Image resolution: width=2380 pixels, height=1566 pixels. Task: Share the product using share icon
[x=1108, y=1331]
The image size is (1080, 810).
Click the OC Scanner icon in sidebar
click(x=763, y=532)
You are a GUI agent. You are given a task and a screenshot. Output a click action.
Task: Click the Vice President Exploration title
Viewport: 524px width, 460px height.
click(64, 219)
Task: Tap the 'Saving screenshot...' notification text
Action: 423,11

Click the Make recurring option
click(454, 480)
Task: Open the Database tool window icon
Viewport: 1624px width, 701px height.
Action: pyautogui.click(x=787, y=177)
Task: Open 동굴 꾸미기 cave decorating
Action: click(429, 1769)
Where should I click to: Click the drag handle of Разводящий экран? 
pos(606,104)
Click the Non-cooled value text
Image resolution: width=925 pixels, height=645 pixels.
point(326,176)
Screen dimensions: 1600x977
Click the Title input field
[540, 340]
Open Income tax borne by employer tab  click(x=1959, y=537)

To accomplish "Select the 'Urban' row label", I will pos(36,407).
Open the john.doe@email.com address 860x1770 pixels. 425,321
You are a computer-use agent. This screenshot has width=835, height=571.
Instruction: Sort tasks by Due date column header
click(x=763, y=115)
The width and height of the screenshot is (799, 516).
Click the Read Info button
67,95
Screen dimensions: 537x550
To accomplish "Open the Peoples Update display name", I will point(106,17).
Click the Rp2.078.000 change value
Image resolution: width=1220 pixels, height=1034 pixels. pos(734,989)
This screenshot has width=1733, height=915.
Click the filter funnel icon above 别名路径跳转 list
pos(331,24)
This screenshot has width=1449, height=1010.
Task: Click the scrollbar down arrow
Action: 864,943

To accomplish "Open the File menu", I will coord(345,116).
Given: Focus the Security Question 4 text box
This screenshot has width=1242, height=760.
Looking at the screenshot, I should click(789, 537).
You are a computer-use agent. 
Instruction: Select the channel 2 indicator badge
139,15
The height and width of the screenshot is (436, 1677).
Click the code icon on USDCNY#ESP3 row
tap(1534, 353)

#####

Work instructions — Each line of the data is to be transcribed exactly, with nothing left out.

Exercise output —
Image resolution: width=2380 pixels, height=1566 pixels. Task: Share the product using share icon
[x=1108, y=1331]
The image size is (1080, 810).
Click the OC Scanner icon in sidebar
click(x=763, y=532)
You are a GUI agent. You are given a task and a screenshot. Output a click action.
Task: Click the Vice President Exploration title
Viewport: 524px width, 460px height.
click(64, 219)
Task: Tap the 'Saving screenshot...' notification text
Action: 423,11

Click the Make recurring option
click(454, 480)
Task: Open the Database tool window icon
Viewport: 1624px width, 701px height.
Action: pyautogui.click(x=787, y=177)
Task: Open 동굴 꾸미기 cave decorating
Action: click(429, 1769)
Where should I click to: Click the drag handle of Разводящий экран? 
pos(606,104)
Click the Non-cooled value text
Image resolution: width=925 pixels, height=645 pixels.
point(326,176)
Screen dimensions: 1600x977
Click the Title input field
[540, 340]
Open Income tax borne by employer tab  click(x=1959, y=537)

To accomplish "Select the 'Urban' row label", I will pos(36,407).
Open the john.doe@email.com address 860x1770 pixels. 425,321
You are a computer-use agent. This screenshot has width=835, height=571.
Instruction: Sort tasks by Due date column header
click(x=763, y=115)
The width and height of the screenshot is (799, 516).
Click the Read Info button
67,95
Screen dimensions: 537x550
To accomplish "Open the Peoples Update display name", I will point(106,17).
Click the Rp2.078.000 change value
Image resolution: width=1220 pixels, height=1034 pixels. pos(734,989)
This screenshot has width=1733, height=915.
Click the filter funnel icon above 别名路径跳转 list
pos(331,24)
This screenshot has width=1449, height=1010.
Task: Click the scrollbar down arrow
Action: 864,943

To accomplish "Open the File menu", I will coord(345,116).
Given: Focus the Security Question 4 text box
This screenshot has width=1242, height=760.
Looking at the screenshot, I should click(789, 537).
You are a computer-use agent. 
Instruction: Select the channel 2 indicator badge
139,15
The height and width of the screenshot is (436, 1677).
Click the code icon on USDCNY#ESP3 row
tap(1534, 353)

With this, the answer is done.